## YOUR INSTRUCTIONS:
Of the entries below, return only those lines from the line with "Open a new blank IE tab" to the line with "Image resolution: width=1230", exactly, both included.

## INPUT MATERIAL:
++++++++
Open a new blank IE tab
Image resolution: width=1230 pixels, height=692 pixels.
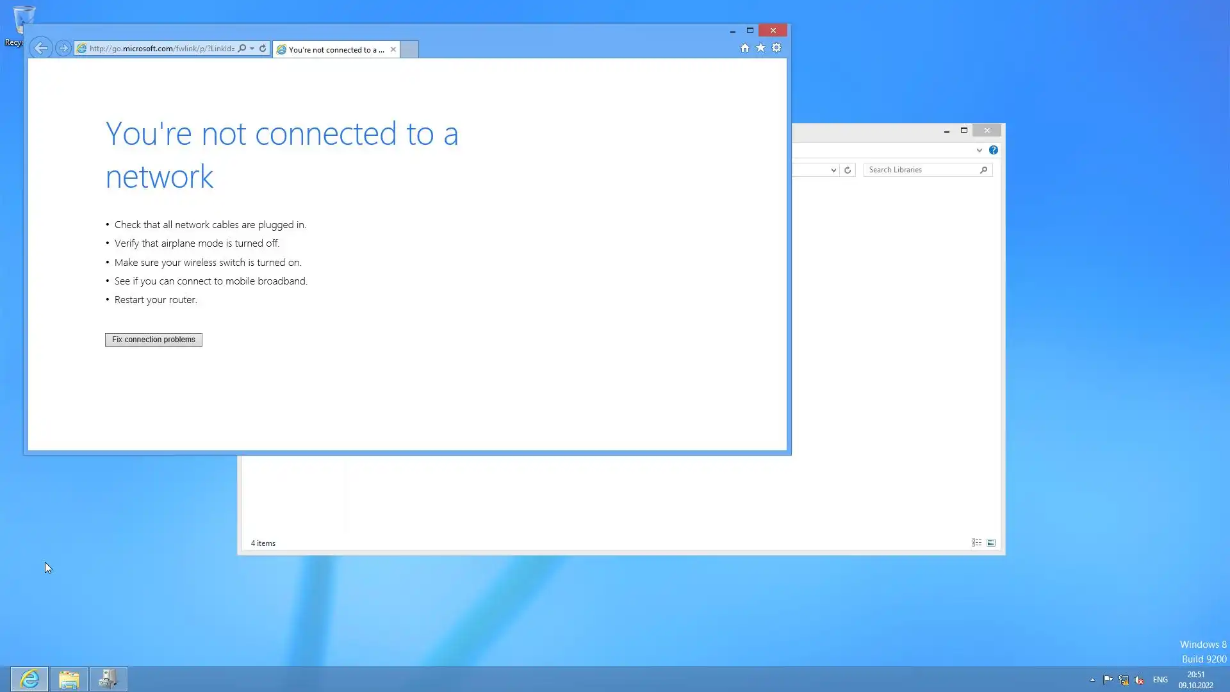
++++++++
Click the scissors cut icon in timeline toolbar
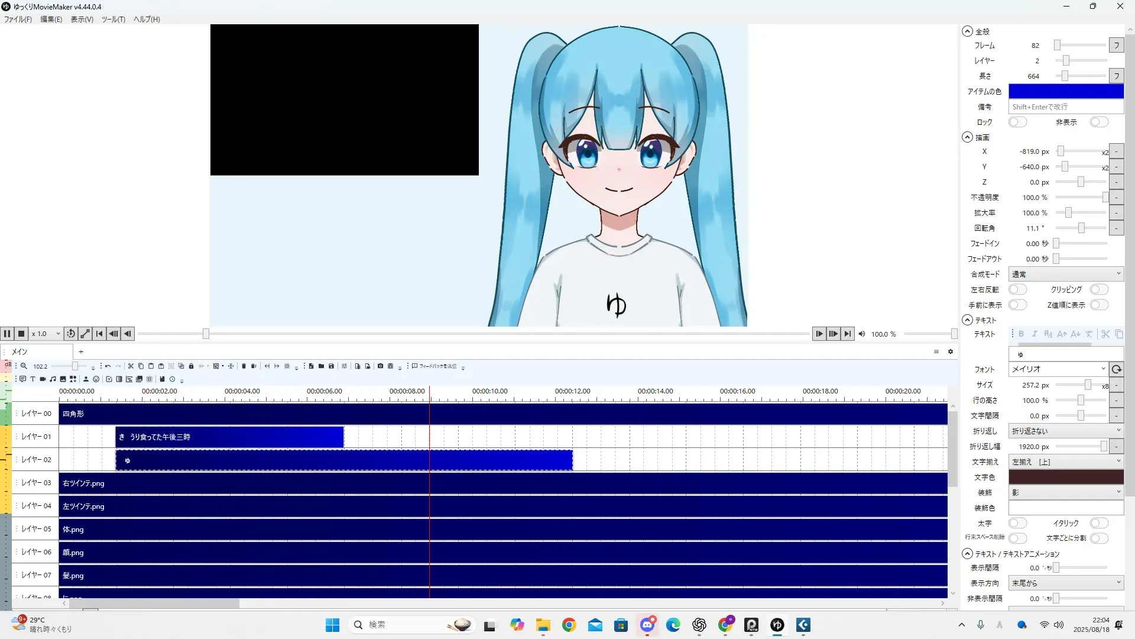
++++++++
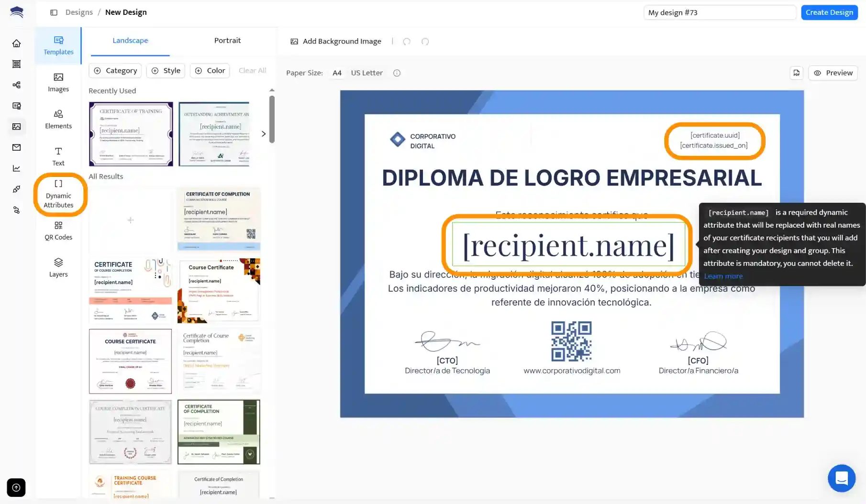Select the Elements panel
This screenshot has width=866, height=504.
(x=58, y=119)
++++++++
## EXERCISE OUTPUT:
Open a new blank IE tab
Image resolution: width=1230 pixels, height=692 pixels.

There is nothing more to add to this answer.